Carnival Barker said...


@Hob,
I've never understood that line of reasoning either. The married one is the one that vowed fidelity; they are the one that has an obligation to uphold.

Also, in this case there was an almost 20-year age difference between Heather Elvis and Sidney Moorer, which, in my opinion, swings the control and maturity pendulum in Moorer's direction. It wasn't a meeting of equals. Young girls are very flattered by the attention of an older man and are easily influenced in situations like these.

Anonymous said...

hob and carn, that is the mentality of people who worship the prison god. has either of them or their parents been in prison? that is the religious teachings they share amongst themselves.

Anonymous said...

Anon @ 3:29 go away.

Sella35 said...

@ marietje said... Link you gave does not work....can you give names of the people involved, I would be interested in reading this story.

~mj said...

I get feeling angry towards "the other woman". In this case Ms. Moorer knew Heather Elvis was aware that Sidney was married, so it makes sense she would be angry with her. What I cannot relate to is having more anger towards the other woman than your own cheating husband.

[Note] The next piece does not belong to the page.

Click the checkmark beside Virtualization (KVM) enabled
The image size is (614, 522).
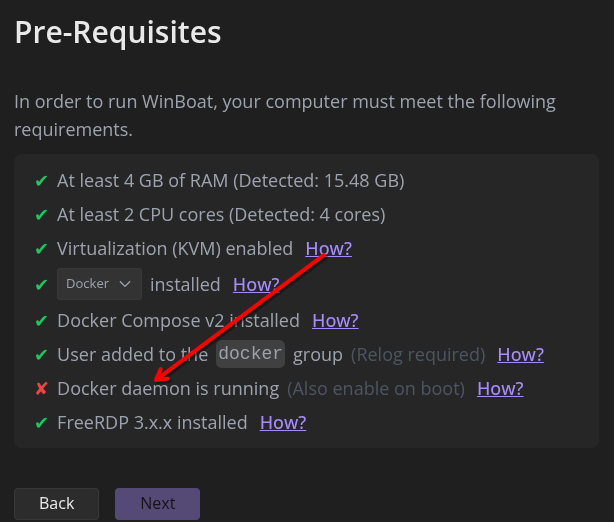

Even more alarming, however, is the lack of humanity on Ms. Moorer's part. Cheating is not punishable by death. The fact that Ms. Moorer does not feel compassion for Heather's safety and family is disgusting. And frankly, it is scary how popular this attitude is with society.

Anonymous said...

Did you know MJ, many years ago, that adulterous cheating used to be punishable by death in many states? Did you know that it was a spouses legal right and justification for killing the other spouse if they were found to be cheating? In fact, there were many who could have been accused of cheating and whose spouse brought forth 'witnesses' who in fact really weren't cheating but their spouse wanted rid of them. True story.

Did you know that if a wife caught her husband cheating, or if he found another woman he wanted, he could have his wife committed to an insane asylum for the rest of her life just based on his say so that she was crazy? Sure enough. This is one reason the Baker Act was created. Men had to be stopped from doing this to their wives.

Statement Analysis Blog said...

John,

It has to be looked at in context.

If someone writes everyone's name with a capital letter, but suddenly 'downgrades' someone with a lower case, it should be noted. Could it be an error in typing? Sure. So, keep an eye on it. Does the name get repeated, and if so, lower case again? This would be a downgrade.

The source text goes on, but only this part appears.